By: Steve Dickinson

On Monday, March 14, The PRC National People’s Congress approved China’s 12th Five Year Plan and the outline of the plan was released to the public yesterday. The full 105-page document can be found (in Chinese) here. I am now reviewing the plan and over the next several weeks I will provide a series of reports on its contents.

I can make some preliminary remarks at this time.

The striking thing about the plan is its lack of originality. In the policy documents that have been promulgated over the past year, the party and the National People’s Congress (NPC) concluded that China must boldly reform its entire economic structure. The idea was to have China move away from a export and infrastructure driven economy to a balanced, consumer demand driven economy. The Communist Party of China (CPC) issued an outline of a bold plan that would bring about this transformation. The conclusion of many Western economists was that 1) the transformation would be essential for the long-term health of the Chinese economy but that 2) the transformation would be extraordinarily difficult. See the recent writings of Michael Pettis on this issue.

Apparently, the NPC also concluded that the consumer driven economy simply would be too difficult to achieve. As a result, the 12th Five Year Plan basically abandons the concept of creating a consumer driven economy and falls back to the standard Chinese economic model of depending on massive infrastructure projects and export driven growth as the primary models. Though some lip service is paid to increasing household consumption, that concept is basically brushed aside in favor of domestic infrastructure spending.

The list of projects is breathtaking. In just a preliminary review, I noted the following:

  • Highways, conventional rail and high speed rail
  • New airports
  • New ports and port upgrades.
  • Oil and gas pipelines
  • Electric transmission lines, especially high voltage lines
  • Coal transport and storage
  • Environmental upgrades of virtually the entire system of coal fired power plants, together with constructing substantial new coal fired power plant capacity
  • Modernizing the entire heavy industry sector: steel, cement and aluminum, in particular
  • Expanding mineral mining, particularly coal
  • Oil and gas field development in Inner Mongolia and Xinjiang
  • Creating an entirely new industrial base, focused on seven strategic industries
  • Urbanizing rural China to allow at least 10,000,000 rural residents per year to move to the cities
  • Investing in massive amounts of new nuclear power and hydropower facilities
  • Major expansion of domestic oil refining capacity and LNG storage and transmission
  • Sewage and waste treatment facilities throughout the entire country
  • New hospitals throughout the country
  • Waterworks focusing on irrigation and water transport from the South to the North
  • Developing coastal marine resources, primarily focusing on maritime infrastructure
  • Developing the Central and Western regions
  • Redeveloping China’s Northeast industrial base
  • New jobs for 45,000,000 workers

Note that this set of projects is not designed to encourage the domestic household economy; all of it is designed to maintain China’s position as an export-oriented manufacturing powerhouse. It seems that the NPC has rejected the idealistic notion of reforming China’s economic structure and instead has adopted the easier plan of simply improving what China has been doing for the past ten years. No major changes here: just upgrades and refinements.

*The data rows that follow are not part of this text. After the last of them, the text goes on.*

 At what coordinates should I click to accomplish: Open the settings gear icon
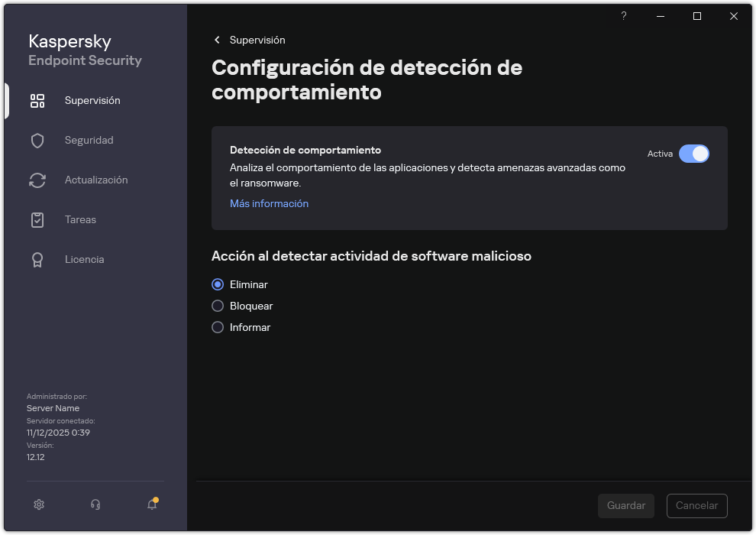click(38, 504)
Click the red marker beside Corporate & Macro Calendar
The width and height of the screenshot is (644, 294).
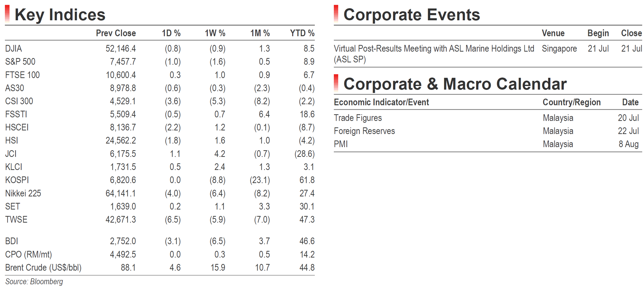tap(336, 83)
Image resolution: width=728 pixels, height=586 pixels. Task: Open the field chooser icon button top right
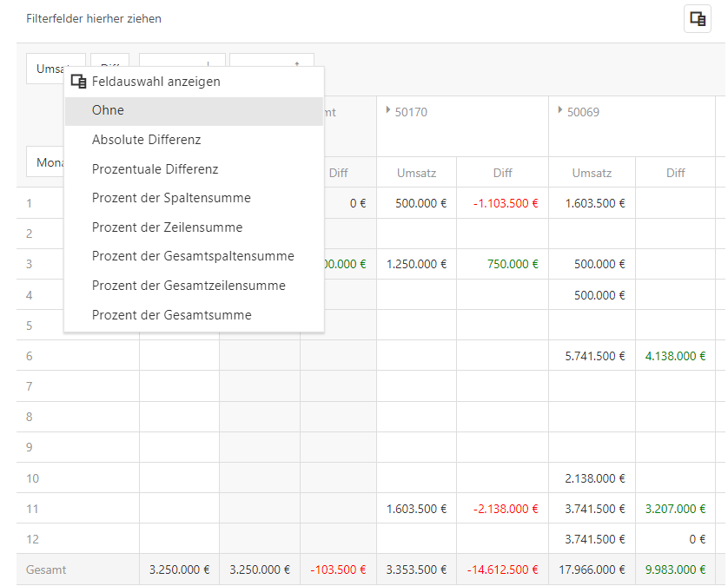tap(697, 19)
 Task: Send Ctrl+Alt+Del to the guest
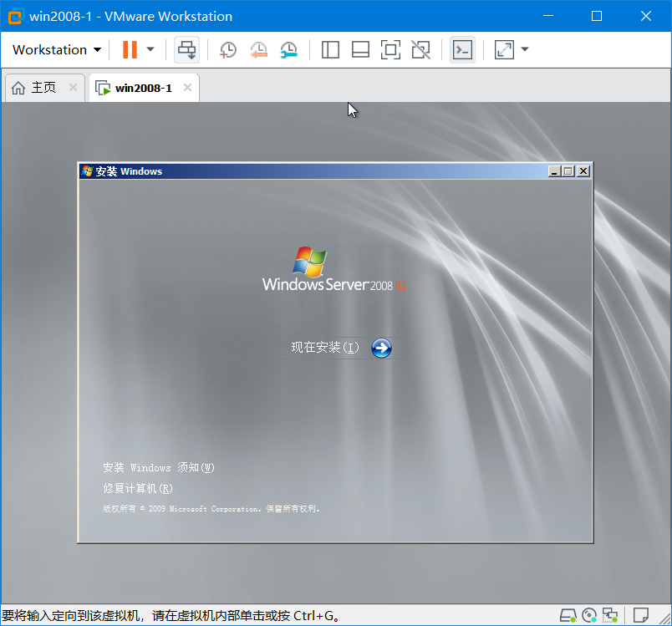pos(462,49)
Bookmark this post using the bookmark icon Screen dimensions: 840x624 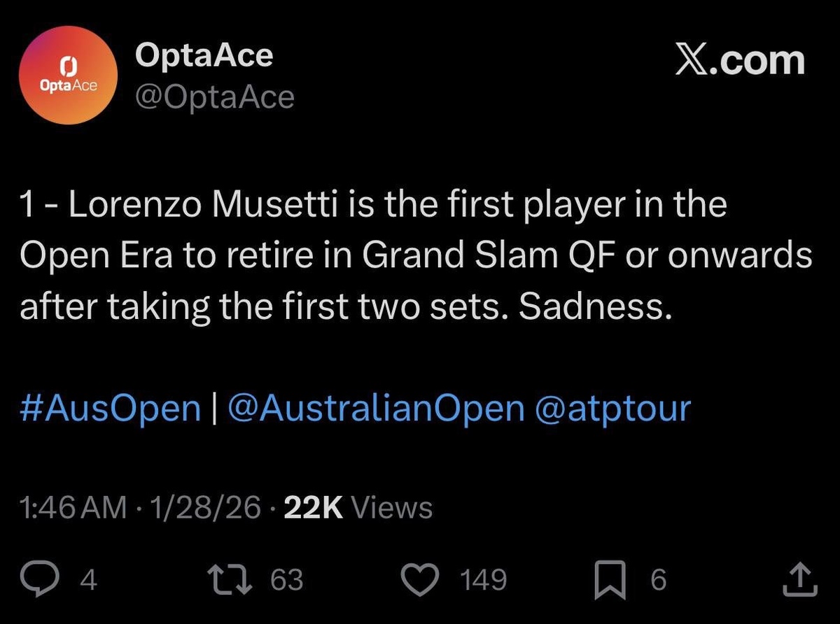point(611,580)
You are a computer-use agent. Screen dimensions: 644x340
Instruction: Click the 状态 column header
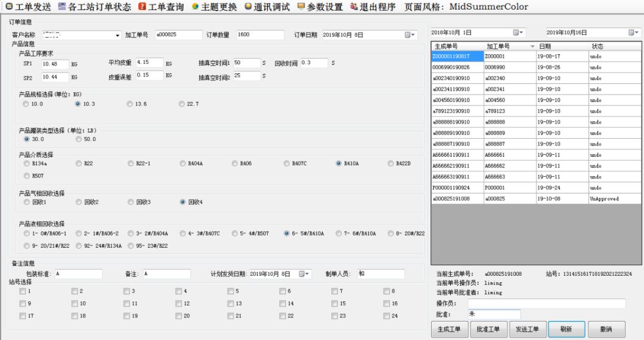pos(614,46)
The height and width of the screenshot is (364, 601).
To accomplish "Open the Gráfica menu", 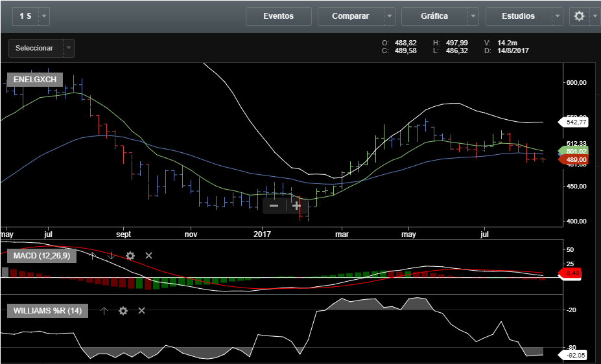I will coord(434,16).

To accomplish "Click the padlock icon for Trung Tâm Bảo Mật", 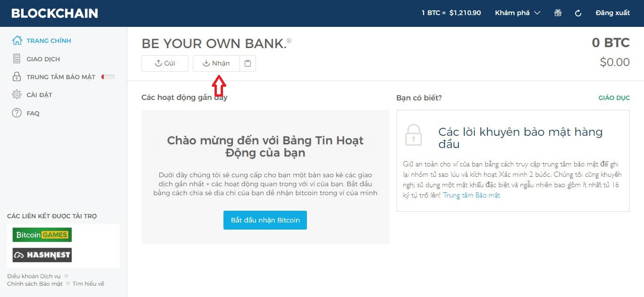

Of course, as is typical, there is no mention of how much this huge list of projects will cost and no mention either of from where the money will come to pay for all of this. If the past is any indication, the projects will feature a mix of direct central government expenditures and bank loans to local governments. The recent huge jump in bank lending supports the notion that the banks will be instrumental in funding this truly massive set of infrastructure projects. There is also no discussion of how this massive spending program will mesh with the China’s current concern with controlling inflation. Nonetheless, the basic plan is clear. Spend, spend, spend on creating manufacturing capacity and then export the surplus in order to pay for it all.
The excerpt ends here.